# Work instruction:
Every line below that contains the word "computer" must be copied.
(Data to use begins)
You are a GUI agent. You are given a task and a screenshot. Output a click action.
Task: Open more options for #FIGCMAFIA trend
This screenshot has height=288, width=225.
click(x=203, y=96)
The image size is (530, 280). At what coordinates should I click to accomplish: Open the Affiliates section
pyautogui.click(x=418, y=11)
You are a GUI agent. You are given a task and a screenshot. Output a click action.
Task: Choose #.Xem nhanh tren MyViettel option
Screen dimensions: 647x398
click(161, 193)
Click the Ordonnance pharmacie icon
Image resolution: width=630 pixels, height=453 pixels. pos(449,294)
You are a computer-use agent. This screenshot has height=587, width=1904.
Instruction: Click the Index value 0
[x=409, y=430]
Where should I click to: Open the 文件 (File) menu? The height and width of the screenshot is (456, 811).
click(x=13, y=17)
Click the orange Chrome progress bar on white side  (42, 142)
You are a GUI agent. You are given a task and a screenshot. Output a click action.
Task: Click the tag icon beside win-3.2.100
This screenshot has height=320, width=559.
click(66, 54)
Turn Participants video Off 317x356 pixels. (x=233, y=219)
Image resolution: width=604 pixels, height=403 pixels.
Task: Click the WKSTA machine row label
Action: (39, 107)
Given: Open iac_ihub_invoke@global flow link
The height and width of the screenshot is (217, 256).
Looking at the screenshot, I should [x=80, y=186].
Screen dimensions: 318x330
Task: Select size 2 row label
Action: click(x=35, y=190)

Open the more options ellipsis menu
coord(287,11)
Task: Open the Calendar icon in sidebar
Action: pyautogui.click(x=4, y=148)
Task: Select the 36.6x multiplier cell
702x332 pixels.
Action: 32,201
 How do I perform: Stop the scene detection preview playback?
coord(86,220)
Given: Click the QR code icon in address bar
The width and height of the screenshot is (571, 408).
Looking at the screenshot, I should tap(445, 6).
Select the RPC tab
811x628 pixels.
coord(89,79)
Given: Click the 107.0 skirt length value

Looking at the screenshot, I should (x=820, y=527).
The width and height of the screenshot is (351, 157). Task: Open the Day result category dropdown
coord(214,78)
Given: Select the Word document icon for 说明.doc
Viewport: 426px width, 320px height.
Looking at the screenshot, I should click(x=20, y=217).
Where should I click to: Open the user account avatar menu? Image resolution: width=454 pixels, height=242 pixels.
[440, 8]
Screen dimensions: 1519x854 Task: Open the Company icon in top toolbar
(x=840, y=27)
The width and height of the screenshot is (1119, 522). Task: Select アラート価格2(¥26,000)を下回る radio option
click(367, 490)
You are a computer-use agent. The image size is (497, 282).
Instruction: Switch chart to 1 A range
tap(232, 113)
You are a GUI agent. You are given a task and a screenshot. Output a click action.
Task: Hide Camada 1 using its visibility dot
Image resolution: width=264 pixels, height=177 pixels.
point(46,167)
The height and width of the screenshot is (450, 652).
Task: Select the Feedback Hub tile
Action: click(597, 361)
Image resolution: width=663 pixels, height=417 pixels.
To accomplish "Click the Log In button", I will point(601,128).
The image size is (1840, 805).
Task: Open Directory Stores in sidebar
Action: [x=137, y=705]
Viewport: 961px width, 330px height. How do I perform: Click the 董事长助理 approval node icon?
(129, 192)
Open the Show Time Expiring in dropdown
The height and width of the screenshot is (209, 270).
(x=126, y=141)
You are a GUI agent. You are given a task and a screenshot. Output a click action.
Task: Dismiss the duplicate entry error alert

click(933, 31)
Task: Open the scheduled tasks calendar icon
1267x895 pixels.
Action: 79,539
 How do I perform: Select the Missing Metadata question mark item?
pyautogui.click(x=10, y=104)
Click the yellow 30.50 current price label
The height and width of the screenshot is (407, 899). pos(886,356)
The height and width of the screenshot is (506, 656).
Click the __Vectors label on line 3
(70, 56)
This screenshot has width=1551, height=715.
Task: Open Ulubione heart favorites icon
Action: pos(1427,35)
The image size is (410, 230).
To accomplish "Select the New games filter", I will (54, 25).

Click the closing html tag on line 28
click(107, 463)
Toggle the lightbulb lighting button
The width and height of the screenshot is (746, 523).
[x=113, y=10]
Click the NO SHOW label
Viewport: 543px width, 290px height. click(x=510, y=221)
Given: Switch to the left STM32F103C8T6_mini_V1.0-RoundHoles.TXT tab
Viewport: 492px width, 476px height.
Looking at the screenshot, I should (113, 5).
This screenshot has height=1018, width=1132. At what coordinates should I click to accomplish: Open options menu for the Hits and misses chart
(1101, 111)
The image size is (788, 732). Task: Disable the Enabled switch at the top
(Data to use ends)
# Written response:
You are a computer-use agent. This screenshot has height=587, width=1904.
You are a computer-use agent. The image size is (497, 282).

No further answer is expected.